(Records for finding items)
◆ ◆ ◆ ◆
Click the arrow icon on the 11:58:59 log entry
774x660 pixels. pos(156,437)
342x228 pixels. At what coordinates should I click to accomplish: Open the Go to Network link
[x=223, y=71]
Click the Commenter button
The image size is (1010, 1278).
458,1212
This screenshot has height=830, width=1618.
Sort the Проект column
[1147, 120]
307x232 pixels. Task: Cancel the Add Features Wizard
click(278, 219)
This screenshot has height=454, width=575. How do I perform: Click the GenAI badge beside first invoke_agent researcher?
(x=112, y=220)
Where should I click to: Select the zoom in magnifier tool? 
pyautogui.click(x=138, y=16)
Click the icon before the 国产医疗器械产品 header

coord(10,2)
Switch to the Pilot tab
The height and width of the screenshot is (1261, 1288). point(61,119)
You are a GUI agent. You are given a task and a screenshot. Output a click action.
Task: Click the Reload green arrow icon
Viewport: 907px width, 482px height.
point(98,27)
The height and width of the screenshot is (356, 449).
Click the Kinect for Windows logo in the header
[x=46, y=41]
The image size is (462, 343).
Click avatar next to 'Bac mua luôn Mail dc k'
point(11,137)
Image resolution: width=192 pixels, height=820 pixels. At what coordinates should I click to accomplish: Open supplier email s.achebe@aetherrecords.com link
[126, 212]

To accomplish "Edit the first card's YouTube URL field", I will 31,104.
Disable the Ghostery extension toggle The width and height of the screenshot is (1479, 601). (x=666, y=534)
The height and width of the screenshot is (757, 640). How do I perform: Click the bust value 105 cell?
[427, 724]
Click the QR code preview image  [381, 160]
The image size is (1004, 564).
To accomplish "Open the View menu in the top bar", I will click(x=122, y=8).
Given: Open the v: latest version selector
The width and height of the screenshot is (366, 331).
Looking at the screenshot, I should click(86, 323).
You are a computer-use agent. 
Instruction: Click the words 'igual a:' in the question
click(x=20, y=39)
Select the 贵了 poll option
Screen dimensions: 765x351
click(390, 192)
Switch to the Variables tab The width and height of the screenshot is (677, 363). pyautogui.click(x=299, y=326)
◆ ◆ ◆ ◆
## Exercise objective
Please copy out the records word for word, from the line that contains "Where should I" through the line that contains "[x=46, y=41]", with both of those lines included.

## Correct output
Where should I click to: Select the zoom in magnifier tool? 
pyautogui.click(x=138, y=16)
Click the icon before the 国产医疗器械产品 header

coord(10,2)
Switch to the Pilot tab
The height and width of the screenshot is (1261, 1288). point(61,119)
You are a GUI agent. You are given a task and a screenshot. Output a click action.
Task: Click the Reload green arrow icon
Viewport: 907px width, 482px height.
point(98,27)
The height and width of the screenshot is (356, 449).
Click the Kinect for Windows logo in the header
[x=46, y=41]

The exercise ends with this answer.